Top right: String Theory: My favourite for minimalist pieces that are beautiful, durable and cooly unisex. Shown, the "Habitat", sixteen structures from our iconic Expo '67 site. 50% cotton, 50% wool. Price, $CDN 160.

Bottom right: Ghislaine Grégoire's colour sense is sublime and her skill impeccable; a Mme Grégoire piece is a lifetime treasure. This red handwoven linen and silk shawl is described as "summer weight", which makes it perfect for indoor wear. (I have petted this, it's sublime.) In her wool scarves, she often weaves tencel with kid-mohair, for drape. Price, $CDN 335 on her Etsy store.

As the wise Janice Riggs of "The Vivienne Files" says, "We tire of our clothes before they tire of us". The best way to revive a stalwart favourite is with a scarf that lends light and life, no matter your climate.

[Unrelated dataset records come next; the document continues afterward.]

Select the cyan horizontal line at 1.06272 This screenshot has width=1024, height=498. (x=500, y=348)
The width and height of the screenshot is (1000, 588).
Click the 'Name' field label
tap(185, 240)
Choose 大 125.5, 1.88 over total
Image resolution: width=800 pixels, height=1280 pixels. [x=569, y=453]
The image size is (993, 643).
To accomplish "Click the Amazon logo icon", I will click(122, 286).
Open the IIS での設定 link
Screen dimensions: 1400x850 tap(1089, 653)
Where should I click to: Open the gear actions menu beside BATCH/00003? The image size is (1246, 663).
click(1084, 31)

I didn't want to be first, but nobody else has commented and how I love Ghislaine Grégoire's red linen and silk shawl. Is Mme Grégoire the lady of a certain age modelling her creations? And I wonder if the younger models were her daughter and granddaughter...

Is there any regulation governing the term pashmina? Here and in Europe, I've often seen "pashminas" for ten dollars or euros or even less, obviously cheap rayon.
Duchesse said…
lagatta: The short answer provided by the US Government can be found here under the heading "How Posh is Pashmina", here:

Canadian Textile Labeling Act:
(Does not specifically address "pashmina" but states requirements for labelling.)

Other countries have their own regulations; they generally require listing the content and percentage of fibres. Vendors of those $10 "pashminas" ignore that. Unless I see a label that tells me what's in that "pashmina", I will not buy.

This is a useful article, too:
and you can do your own research re regulations for countries where you travel.
LauraH said…
I'm always in for a good scarf browse and these are lovely. Especially struck by the parrot green stripe...right up my alley.